# EXERCISE PROMPT
Rescale the rows below, from the line containing "gray legend square" down to the line containing "click(120, 49)", by reproducing each request unchanged and multiplying every click coordinate by 1.05, rounding to whole numbers with halves rounded up. Return only these rows.

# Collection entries
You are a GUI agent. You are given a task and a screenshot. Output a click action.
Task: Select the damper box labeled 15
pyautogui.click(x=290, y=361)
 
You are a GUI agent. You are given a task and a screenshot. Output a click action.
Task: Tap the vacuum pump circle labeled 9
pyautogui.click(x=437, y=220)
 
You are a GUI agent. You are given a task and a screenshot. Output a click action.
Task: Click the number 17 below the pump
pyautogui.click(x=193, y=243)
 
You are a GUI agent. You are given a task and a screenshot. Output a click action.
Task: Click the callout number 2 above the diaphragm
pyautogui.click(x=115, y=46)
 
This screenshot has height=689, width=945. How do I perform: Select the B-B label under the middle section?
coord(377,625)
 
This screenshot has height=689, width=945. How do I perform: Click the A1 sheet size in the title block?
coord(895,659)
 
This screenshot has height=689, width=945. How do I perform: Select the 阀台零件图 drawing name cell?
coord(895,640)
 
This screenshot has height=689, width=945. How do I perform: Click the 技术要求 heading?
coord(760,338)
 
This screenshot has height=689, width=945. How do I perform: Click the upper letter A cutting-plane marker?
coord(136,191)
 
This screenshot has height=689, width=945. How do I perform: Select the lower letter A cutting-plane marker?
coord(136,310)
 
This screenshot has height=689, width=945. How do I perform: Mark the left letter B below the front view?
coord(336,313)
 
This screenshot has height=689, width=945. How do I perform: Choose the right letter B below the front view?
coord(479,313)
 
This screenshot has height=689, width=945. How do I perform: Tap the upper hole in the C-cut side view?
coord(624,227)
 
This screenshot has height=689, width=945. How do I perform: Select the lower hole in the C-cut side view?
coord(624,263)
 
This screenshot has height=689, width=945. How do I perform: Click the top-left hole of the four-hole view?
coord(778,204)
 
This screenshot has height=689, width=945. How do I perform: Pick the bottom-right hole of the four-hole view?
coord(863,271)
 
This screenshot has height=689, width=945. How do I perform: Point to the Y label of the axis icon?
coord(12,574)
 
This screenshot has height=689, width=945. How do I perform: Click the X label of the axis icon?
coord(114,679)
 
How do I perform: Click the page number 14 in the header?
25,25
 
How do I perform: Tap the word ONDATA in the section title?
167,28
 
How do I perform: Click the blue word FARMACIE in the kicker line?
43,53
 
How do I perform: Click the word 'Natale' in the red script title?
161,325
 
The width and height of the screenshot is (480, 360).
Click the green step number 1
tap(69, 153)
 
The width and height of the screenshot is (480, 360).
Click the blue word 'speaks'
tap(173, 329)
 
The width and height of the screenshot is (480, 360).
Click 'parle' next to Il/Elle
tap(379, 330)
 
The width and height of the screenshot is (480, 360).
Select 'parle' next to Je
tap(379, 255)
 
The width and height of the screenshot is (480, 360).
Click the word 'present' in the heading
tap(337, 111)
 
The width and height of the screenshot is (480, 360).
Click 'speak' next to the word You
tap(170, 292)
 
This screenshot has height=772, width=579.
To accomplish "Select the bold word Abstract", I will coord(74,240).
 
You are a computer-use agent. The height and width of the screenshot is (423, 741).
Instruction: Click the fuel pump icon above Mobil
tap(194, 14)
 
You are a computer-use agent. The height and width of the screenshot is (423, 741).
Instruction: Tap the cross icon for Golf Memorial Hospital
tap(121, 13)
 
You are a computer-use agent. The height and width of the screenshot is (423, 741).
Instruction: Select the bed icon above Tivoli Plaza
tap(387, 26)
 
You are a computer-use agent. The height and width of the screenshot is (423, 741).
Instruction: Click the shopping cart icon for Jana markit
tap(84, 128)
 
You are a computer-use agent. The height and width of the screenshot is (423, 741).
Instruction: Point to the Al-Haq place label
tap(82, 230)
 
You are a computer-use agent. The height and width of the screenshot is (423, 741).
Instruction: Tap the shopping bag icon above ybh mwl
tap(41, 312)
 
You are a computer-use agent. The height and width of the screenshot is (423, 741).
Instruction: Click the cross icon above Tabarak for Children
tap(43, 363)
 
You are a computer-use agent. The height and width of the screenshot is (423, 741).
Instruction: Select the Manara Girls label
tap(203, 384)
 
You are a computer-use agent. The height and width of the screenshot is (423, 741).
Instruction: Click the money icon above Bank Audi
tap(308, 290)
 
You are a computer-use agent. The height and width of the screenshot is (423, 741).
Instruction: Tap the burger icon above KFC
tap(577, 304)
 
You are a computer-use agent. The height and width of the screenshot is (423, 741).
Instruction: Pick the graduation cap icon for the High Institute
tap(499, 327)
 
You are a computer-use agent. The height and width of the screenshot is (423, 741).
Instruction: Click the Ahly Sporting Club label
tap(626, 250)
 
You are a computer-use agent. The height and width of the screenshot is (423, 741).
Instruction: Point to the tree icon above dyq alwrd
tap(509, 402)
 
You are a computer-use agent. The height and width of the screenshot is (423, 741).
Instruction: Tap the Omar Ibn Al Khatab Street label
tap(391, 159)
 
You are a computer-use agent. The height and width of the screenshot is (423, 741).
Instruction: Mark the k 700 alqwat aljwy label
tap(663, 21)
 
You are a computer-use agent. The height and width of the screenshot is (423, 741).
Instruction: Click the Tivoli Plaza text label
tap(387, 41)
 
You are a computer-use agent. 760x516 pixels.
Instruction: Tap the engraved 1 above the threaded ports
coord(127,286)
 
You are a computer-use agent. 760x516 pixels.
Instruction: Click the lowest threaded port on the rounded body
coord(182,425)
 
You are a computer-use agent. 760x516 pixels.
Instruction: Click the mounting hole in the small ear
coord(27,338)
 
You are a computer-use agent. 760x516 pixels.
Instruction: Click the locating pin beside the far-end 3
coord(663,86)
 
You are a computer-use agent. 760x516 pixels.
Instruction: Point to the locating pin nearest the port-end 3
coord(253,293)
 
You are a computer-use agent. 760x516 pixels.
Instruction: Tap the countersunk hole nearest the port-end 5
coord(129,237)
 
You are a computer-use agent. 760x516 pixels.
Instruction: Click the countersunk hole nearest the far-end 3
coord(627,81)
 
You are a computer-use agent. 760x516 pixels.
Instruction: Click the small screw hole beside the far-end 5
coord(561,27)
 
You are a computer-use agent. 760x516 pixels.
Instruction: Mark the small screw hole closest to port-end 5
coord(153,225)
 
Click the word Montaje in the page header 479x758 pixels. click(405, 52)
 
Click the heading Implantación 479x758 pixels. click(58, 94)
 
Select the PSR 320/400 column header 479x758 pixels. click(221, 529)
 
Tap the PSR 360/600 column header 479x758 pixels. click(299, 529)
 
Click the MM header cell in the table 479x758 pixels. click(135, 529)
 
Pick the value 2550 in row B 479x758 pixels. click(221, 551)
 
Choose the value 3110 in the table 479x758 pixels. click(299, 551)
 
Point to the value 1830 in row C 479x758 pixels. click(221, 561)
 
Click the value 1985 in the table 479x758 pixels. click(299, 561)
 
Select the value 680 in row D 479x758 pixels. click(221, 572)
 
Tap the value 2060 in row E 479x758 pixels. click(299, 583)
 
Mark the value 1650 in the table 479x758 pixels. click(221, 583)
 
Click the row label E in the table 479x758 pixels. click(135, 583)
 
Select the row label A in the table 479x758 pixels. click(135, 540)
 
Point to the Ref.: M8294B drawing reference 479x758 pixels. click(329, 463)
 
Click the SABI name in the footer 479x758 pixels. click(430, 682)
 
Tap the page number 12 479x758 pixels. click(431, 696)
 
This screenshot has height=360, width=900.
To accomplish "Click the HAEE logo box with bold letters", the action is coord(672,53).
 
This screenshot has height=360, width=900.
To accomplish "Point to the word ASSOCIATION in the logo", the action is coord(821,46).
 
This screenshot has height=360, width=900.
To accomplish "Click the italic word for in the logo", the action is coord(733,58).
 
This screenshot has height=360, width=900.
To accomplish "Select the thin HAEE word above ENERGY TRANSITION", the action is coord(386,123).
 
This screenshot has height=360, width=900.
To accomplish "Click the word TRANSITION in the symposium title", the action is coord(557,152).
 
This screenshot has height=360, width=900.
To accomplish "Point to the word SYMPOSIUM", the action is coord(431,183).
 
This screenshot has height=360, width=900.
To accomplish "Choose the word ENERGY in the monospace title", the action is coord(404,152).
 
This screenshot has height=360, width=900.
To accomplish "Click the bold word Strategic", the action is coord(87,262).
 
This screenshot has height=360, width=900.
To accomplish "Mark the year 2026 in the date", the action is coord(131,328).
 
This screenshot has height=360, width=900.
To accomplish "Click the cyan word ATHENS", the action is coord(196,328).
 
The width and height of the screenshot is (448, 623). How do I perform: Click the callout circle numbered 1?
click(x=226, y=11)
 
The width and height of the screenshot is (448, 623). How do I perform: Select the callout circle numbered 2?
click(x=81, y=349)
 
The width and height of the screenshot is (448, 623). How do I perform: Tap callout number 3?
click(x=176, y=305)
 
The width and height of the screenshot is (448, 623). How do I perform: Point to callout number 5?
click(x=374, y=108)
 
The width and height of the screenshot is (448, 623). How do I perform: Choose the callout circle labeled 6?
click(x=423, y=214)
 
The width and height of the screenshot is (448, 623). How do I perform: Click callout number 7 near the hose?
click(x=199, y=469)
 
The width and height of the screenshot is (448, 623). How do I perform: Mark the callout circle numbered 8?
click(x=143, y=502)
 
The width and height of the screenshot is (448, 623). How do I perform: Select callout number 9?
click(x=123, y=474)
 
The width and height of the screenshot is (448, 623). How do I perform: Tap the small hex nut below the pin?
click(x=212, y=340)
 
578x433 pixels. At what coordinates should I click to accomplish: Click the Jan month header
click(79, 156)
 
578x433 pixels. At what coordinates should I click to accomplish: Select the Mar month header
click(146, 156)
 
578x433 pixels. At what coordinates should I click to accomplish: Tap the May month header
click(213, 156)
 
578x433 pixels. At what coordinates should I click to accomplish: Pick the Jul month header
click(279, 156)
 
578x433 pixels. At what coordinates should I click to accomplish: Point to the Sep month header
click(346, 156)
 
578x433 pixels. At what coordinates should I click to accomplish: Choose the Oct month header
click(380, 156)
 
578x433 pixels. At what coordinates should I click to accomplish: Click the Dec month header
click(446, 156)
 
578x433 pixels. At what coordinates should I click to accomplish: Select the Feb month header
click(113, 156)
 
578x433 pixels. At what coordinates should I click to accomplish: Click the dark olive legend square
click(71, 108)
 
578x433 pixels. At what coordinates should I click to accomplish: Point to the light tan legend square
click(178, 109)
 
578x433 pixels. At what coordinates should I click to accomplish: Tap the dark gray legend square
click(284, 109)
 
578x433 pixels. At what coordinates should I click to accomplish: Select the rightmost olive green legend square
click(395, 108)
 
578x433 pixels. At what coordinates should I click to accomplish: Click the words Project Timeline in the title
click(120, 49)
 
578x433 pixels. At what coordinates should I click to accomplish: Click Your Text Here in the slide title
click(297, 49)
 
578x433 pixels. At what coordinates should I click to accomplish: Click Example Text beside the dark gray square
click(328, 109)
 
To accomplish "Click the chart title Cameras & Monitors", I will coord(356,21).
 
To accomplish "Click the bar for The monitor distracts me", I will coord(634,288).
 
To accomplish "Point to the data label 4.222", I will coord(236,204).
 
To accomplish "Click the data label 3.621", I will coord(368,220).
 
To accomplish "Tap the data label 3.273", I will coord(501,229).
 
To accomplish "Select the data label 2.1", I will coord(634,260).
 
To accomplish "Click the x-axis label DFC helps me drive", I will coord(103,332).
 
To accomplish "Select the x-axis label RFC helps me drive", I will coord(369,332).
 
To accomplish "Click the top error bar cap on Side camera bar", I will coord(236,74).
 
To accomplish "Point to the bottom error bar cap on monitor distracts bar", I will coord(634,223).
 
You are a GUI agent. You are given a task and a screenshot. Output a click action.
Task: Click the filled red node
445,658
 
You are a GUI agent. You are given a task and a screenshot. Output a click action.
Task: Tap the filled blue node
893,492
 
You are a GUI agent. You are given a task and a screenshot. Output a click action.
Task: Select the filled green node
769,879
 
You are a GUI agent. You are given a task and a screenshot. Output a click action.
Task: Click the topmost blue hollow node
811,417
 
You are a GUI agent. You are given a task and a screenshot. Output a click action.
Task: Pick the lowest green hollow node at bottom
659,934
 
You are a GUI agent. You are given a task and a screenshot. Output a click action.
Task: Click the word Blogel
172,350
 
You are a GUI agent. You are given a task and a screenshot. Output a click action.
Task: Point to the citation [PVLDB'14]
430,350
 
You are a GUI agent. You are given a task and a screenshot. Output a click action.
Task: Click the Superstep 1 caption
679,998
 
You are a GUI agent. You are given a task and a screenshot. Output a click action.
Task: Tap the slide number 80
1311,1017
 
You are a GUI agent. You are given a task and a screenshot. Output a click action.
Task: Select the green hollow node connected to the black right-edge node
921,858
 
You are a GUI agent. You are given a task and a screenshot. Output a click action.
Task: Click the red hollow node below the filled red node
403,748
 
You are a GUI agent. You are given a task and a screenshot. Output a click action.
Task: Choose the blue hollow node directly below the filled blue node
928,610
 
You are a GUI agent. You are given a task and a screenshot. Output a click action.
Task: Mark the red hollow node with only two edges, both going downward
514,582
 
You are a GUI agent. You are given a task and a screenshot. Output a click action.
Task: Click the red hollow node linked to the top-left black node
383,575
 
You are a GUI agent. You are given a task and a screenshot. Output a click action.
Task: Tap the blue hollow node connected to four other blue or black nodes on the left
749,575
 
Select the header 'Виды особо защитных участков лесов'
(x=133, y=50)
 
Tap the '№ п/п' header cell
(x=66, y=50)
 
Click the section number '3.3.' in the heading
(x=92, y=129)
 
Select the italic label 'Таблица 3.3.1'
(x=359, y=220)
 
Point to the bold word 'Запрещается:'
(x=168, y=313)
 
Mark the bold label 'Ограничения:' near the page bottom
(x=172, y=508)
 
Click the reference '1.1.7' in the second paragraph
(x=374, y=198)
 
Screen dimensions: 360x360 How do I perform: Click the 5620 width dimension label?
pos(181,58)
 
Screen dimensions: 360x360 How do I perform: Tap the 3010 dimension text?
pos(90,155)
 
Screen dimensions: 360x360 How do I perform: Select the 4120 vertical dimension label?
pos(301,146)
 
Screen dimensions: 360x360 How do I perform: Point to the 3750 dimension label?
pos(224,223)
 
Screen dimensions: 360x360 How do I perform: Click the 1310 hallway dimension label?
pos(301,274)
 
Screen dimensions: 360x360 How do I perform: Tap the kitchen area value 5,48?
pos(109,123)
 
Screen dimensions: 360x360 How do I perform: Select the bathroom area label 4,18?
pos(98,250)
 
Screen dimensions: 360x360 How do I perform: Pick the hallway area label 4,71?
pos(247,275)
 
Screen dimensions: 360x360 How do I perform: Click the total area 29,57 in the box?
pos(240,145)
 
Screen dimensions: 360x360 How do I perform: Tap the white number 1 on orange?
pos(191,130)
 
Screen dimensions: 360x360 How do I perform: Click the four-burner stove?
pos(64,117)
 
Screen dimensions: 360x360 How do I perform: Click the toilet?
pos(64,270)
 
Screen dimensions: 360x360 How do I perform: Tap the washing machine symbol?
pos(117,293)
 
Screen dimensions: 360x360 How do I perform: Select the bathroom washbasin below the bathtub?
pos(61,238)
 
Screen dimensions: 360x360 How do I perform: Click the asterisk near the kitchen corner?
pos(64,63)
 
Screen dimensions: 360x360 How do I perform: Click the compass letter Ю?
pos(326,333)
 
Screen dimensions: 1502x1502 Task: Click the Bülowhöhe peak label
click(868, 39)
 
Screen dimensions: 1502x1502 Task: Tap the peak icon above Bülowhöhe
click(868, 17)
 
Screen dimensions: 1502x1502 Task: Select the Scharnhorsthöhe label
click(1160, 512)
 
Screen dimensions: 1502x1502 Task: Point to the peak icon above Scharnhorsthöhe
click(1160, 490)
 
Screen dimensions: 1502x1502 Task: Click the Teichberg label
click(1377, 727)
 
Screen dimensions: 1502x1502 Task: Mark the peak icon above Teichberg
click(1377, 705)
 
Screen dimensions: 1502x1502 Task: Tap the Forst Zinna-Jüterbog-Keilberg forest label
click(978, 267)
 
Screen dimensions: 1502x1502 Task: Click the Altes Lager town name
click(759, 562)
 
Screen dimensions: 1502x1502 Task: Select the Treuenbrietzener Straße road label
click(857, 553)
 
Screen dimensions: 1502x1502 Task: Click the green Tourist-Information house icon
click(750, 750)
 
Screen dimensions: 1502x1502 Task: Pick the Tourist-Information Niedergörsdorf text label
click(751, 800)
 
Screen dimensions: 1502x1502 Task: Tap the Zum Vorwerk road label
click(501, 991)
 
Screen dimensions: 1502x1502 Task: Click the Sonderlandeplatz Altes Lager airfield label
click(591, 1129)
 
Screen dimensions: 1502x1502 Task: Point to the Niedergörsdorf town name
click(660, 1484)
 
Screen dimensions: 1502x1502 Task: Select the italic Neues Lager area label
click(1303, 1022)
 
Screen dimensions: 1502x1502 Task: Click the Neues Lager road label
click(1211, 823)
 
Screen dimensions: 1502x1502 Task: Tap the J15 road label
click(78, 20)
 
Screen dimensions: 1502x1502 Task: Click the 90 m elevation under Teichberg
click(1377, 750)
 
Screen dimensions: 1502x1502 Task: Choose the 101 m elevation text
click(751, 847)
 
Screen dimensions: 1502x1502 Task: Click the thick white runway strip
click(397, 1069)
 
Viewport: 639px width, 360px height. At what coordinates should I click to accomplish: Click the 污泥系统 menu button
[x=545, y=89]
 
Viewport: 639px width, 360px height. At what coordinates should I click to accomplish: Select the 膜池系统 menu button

# RESULT OF THIS TASK
578x433 pixels. At what coordinates should I click to accomplish: Tap the dark gray legend square
click(298, 114)
 
578x433 pixels. At what coordinates should I click to accomplish: Select the rightmost olive green legend square
click(415, 113)
 
578x433 pixels. At what coordinates should I click to accomplish: Click the words Project Timeline in the title
click(126, 51)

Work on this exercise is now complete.